In between the withdrawals from the TPP and the Paris pact, the Trump administration has proceeded in a textbook manner to reduce U.S. influence in the world and give China a leg up. Some progressive critics of U.S. foreign policy are relishing what they believe is the first step in the collapse of the U.S. empire. Noted Norwegian sociologist Johann Galtung has even revised his prediction that U.S. global power will collapse from 2025 to 2020.
China is indeed gaining a lot from the Trump presidency. The reports of the imminent death of the U.S. empire, however, are greatly exaggerated.
Trump and China
In the 1962 film The Manchurian Candidate, the Communists capture a platoon of American soldiers and attempt to brainwash them. They succeed in turning one of the soldiers, Raymond Shaw, into an unwitting assassin that they plan to reinsert into American society. Shaw is related by marriage to a far right-wing politician patterned after Joseph McCarthy, so the notion that the stepson of a prominent red-baiter is a sleeper agent must have been a delicious Cold War irony for many in the audience at the time.

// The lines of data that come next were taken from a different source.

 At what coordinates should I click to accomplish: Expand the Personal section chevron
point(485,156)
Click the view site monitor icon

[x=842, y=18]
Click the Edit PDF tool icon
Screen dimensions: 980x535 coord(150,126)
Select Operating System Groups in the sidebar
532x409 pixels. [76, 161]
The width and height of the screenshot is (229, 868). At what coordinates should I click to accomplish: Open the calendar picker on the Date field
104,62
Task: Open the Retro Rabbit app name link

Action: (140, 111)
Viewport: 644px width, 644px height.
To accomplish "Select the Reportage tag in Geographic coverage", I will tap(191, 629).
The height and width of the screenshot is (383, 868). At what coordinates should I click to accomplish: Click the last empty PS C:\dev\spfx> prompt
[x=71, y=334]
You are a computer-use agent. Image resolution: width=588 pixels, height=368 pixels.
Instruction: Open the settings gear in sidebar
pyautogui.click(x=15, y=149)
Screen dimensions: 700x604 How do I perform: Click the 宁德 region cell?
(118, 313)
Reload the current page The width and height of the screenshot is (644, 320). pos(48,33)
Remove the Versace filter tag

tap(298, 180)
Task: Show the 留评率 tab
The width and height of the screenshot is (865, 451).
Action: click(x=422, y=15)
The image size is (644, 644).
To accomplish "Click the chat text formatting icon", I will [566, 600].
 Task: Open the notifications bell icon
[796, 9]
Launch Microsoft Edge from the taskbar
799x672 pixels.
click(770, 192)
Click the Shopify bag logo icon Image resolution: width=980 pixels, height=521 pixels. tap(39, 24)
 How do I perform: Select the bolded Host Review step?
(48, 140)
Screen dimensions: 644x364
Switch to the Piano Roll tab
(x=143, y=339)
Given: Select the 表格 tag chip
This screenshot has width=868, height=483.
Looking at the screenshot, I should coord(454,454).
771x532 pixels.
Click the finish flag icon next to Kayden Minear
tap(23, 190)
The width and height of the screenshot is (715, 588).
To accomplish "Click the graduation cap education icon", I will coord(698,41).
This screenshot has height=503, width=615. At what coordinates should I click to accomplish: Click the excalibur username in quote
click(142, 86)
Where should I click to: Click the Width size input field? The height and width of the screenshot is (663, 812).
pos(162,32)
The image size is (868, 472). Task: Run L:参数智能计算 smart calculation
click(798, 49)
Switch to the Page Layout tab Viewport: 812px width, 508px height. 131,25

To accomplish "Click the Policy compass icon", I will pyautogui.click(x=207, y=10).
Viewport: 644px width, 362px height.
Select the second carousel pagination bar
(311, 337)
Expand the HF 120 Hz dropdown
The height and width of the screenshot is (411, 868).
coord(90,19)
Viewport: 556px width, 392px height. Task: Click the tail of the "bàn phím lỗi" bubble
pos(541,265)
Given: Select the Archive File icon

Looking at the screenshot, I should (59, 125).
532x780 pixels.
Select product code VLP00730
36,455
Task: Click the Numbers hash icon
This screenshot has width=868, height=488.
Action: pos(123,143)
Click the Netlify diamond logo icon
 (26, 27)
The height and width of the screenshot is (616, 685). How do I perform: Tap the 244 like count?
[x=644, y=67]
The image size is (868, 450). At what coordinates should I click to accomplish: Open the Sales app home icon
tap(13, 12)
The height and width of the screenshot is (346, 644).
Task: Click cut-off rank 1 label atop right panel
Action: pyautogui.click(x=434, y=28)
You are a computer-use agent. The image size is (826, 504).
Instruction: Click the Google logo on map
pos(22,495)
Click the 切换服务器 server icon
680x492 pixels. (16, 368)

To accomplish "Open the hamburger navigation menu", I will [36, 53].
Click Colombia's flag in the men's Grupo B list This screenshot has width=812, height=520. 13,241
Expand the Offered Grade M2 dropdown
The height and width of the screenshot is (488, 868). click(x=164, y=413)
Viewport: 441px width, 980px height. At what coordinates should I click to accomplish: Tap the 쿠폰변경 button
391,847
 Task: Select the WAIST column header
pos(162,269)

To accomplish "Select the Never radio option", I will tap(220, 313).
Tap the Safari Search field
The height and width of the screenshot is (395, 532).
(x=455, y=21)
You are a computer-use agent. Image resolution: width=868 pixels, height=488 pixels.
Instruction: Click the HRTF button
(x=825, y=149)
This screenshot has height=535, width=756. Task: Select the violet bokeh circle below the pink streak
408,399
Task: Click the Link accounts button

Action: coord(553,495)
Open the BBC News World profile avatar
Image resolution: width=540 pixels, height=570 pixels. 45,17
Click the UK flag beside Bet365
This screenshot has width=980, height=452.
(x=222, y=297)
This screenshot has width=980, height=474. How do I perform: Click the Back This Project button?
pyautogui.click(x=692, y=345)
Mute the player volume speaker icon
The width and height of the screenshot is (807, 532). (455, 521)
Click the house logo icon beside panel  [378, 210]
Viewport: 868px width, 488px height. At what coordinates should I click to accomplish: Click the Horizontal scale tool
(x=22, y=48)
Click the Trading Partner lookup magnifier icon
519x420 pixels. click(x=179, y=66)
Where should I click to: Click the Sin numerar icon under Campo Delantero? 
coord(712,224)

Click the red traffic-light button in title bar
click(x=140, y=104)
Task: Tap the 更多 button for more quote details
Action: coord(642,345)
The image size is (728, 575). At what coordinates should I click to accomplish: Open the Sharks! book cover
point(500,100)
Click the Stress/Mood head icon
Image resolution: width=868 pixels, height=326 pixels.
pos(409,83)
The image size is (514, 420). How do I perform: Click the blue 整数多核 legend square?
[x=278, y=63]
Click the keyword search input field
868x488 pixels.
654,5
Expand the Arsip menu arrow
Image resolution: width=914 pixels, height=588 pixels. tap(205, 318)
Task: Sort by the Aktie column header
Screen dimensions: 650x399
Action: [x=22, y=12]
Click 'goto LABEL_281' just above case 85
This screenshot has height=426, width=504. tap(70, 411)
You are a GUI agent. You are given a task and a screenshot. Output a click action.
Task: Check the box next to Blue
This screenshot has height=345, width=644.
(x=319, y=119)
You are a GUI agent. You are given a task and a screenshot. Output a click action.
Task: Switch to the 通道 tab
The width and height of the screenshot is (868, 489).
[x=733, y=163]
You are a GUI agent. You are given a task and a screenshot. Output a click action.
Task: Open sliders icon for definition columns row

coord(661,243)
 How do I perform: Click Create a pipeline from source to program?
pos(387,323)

Over the last year, a number of writers have pointed to the relevance of The Manchurian Candidate to what’s happening today in the United States. Imagine, writes Neal Gabler, that
a candidate’s staff cooperates with Russian intelligence to sabotage his opponent, and then, once he’s president, openly embraces and even celebrates Russian adventurism and violence in what can only be a quid pro quo. Then, for good measure, throw in the assistance of the FBI to lacerate your opponent while covering up news of your Russian contacts. You wouldn’t have believed it for a second. And yet, here we are.
Donald Trump was never in the military. His oversized ego would seem to make him impervious to brainwashing. And even though he counted Roy Cohn, McCarthy’s chief counsel, as a mentor, Trump was a relatively liberal Democrat for much of his life. He would seem to be a lousy candidate for a Manchurian candidate.
It’s also hard to imagine, given Trump’s wildly vacillating views, that the Russians expected him to do their bidding. More likely, they were hoping simply to inject an element of chaos into the U.S. political system. If this were indeed their aim, Putin and company have succeeded beyond their wildest dreams.
As for the Chinese, they probably had even lower expectations of Trump’s potential usefulness. After all, during his presidential campaign, Trump had nothing good to say about China. “We can’t continue to allow China to rape our country and that’s what they’re doing,” he declared at one point. “It’s the greatest theft in the history of the world.” He accused China of manipulating its currency, stealing jobs, polluting the environment.
Then, after only a few months in office, Trump changed his tune. In April, he met with Chinese leader Xi Jinping, and suddenly he sounded like a teenage boy after a first date. “I really liked him,” Trump gushed. “We had a great chemistry, I think. I mean at least I had a great chemistry — maybe he didn’t like me, but I think he liked me.”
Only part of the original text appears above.